American Express Co. v. Italian Colors Restaurant
In American Express Co. v. Italian Colors Restaurant, 133 S.Ct. 2304 (2013), the Supreme Court held that class action waivers in arbitration agreements cannot be invalidated simply because plaintiffs are unable to effectively vindicate their federal rights through individual actions. (Id. at pp. 2308-1212.)
In that case, the plaintiffs showed that the cost of pursuing their antitrust claims would far exceed the maximum recovery for any individual plaintiff. (Id. at p. 2308.)
The Court determined that the plaintiffs were nonetheless bound by their arbitration agreements mandating individual arbitration, because the policies underlying the federal antitrust laws and class action rules did not override the FAA's mandate that arbitration agreements be enforced according to their terms. (Id. at pp. 2309-2310.)
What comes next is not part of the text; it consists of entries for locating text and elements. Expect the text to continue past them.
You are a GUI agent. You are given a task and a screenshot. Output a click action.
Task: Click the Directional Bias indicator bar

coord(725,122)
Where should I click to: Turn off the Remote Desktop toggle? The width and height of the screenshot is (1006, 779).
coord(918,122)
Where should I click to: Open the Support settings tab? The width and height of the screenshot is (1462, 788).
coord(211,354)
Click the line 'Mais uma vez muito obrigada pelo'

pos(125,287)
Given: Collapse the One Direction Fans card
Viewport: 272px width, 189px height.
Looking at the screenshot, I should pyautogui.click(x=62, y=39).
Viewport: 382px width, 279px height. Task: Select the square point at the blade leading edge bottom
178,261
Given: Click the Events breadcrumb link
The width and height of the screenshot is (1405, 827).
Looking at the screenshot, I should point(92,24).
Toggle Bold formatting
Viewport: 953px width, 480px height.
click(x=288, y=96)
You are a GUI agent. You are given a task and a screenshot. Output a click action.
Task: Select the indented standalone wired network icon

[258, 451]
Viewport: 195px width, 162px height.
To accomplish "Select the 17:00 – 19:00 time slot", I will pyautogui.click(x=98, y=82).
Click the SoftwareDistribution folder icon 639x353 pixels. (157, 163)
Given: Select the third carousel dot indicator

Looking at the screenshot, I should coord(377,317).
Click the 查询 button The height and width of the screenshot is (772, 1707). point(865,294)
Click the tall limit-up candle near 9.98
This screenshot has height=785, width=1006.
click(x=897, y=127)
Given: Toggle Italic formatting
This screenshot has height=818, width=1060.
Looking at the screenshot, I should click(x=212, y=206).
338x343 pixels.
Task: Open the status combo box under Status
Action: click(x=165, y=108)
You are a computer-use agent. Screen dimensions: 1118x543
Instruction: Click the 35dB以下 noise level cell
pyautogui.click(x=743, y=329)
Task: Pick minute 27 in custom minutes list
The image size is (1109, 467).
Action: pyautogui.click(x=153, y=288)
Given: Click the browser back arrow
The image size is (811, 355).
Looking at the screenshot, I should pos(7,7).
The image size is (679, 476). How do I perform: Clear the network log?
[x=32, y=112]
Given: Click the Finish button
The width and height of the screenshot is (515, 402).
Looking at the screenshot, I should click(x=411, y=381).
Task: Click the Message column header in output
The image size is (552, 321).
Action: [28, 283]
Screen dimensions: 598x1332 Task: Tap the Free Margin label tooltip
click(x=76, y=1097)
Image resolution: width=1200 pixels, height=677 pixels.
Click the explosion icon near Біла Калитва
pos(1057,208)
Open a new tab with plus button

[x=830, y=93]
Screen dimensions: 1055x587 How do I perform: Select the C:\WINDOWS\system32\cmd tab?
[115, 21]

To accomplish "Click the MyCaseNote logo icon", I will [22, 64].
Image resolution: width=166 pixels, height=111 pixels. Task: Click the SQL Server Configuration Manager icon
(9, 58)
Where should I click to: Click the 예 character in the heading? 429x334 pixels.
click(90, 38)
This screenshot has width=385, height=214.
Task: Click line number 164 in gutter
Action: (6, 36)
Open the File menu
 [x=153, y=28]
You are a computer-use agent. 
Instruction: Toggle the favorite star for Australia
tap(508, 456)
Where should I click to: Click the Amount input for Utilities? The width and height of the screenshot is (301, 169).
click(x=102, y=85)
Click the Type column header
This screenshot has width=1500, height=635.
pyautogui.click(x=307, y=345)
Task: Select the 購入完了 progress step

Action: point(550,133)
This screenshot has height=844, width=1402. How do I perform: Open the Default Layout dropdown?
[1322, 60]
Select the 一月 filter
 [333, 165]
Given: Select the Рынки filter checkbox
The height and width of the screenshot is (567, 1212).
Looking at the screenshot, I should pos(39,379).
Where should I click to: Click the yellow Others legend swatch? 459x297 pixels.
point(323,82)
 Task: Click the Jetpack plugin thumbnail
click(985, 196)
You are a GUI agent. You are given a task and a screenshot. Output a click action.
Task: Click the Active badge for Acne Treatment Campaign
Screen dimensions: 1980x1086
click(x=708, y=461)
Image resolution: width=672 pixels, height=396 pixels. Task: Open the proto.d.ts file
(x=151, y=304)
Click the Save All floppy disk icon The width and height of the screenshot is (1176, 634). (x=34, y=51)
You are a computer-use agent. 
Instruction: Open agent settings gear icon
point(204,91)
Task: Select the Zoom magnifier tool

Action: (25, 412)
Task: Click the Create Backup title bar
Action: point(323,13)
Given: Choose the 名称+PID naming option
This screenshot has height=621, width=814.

The American Express Court noted that Concepcion "specifically rejected the argument that class arbitration was necessary to prosecute claims 'that might otherwise slip through the legal system'" (American Express, supra, 133 S.Ct. at p. 2312), and that AT&T Mobility LLC v. Concepcion (2011) "established . . . that the FAA's command to enforce arbitration agreements trumps any interest in ensuring the prosecution of low-value claims" and that "the FAA does . . . favor the absence of litigation when that is the consequence of a class action waiver" (American Express, supra, at p. 2312, fn. 5).